2.3 日本落葉松LoERF017基因的亞細(xì)胞定位實(shí)驗(yàn)結(jié)果

利用基因槍將pCAMBIA1300-LoERF017-GFP質(zhì)粒和pCAMBIA1300-GFP質(zhì)粒分別與金粉包裹，轟擊放置在1/2MS培養(yǎng)基的2 cm×2 cm的洋蔥內(nèi)表皮細(xì)胞，暗培養(yǎng)24 h后，通過激光共聚焦顯微鏡觀察，結(jié)果如圖13所示。對照組pCAMBIA1300-GFP空載體的綠色熒光充斥整個(gè)洋蔥細(xì)胞，為組成型表達(dá)。pCAMBIA1300-LoERF017-GFP的融合表達(dá)載體的綠色熒光只在細(xì)胞核中，表明該基因定位在細(xì)胞核中，并且具有轉(zhuǎn)錄因子的一般特征。

2.4 落葉松LoERF017基因的表達(dá)模式分析

分別提取0 d的落葉松根、莖、葉RNA，以檢測LoERF017基因在日本落葉松中的組織特異性表達(dá)，如圖14所示，該基因在莖中的表達(dá)量是根的0.29倍，在葉中的表達(dá)是根的0.55倍，因此可以預(yù)測，該基因在日本落葉松的根中表達(dá)量最高，在莖中最低，在葉中的表達(dá)量居中。

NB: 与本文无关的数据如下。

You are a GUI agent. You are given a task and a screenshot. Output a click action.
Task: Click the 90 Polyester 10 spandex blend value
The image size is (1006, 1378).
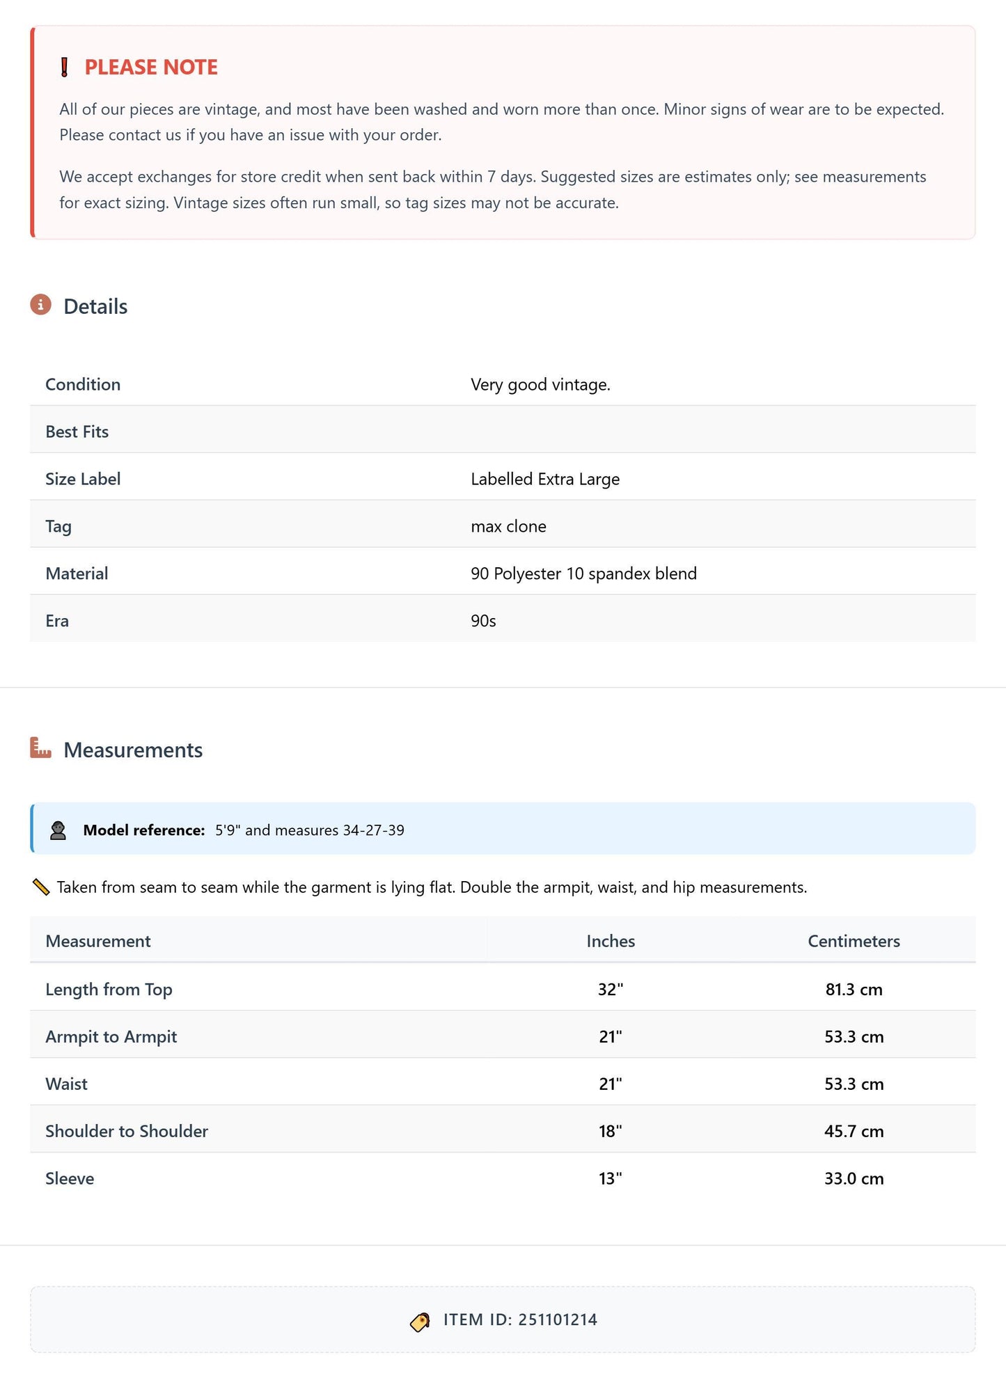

以0 d根的表達(dá)量為對照組，分別以干旱脅迫后1、3、5、7 d根的表達(dá)量為實(shí)驗(yàn)組，分析干旱脅迫下該基因在根中的表達(dá)情況，同時(shí)在恢復(fù)對落葉松的正常澆水間隔之后，分析該基因在落葉松根中的表達(dá)情況，結(jié)果如圖15所示，干旱脅迫下根中的表達(dá)量呈上升趨勢，干旱脅迫復(fù)水后，該基因在根中的表達(dá)量有下降趨勢，表明復(fù)水后該基因的調(diào)控作用趨緩，由此可以推測該基因主要在日本落葉松的根中表達(dá)并行使功能，并且該基因可能與抗旱性相關(guān)。

圖14 LoERF017基因在日本落葉松不同組織中的特異性表達(dá)情況Fig.14 Specific expression of LoERF017 gene in different tissues of L.kaempferi

圖15 LoERF017基因在干旱處理及復(fù)水后在根中的表達(dá)情況Fig.15 Quantitative real-time PCR analysis of the expression pattern of LoERF017 gene in roots after drought treatment and rehydration

3 討論

日本落葉松樹體高大、樹干通直、材質(zhì)堅(jiān)韌，是一種重要的造林用材樹種，在造紙業(yè)和園林綠化中也被廣泛應(yīng)用，具有重要的生態(tài)和經(jīng)濟(jì)價(jià)值。因此提高日本落葉松的抗逆性對我國林業(yè)具有多方面的意義。而且利用基因工程的育種手段無疑加快了整個(gè)育種進(jìn)程，縮減了育種工程量，為育種工程提供了極大的便利。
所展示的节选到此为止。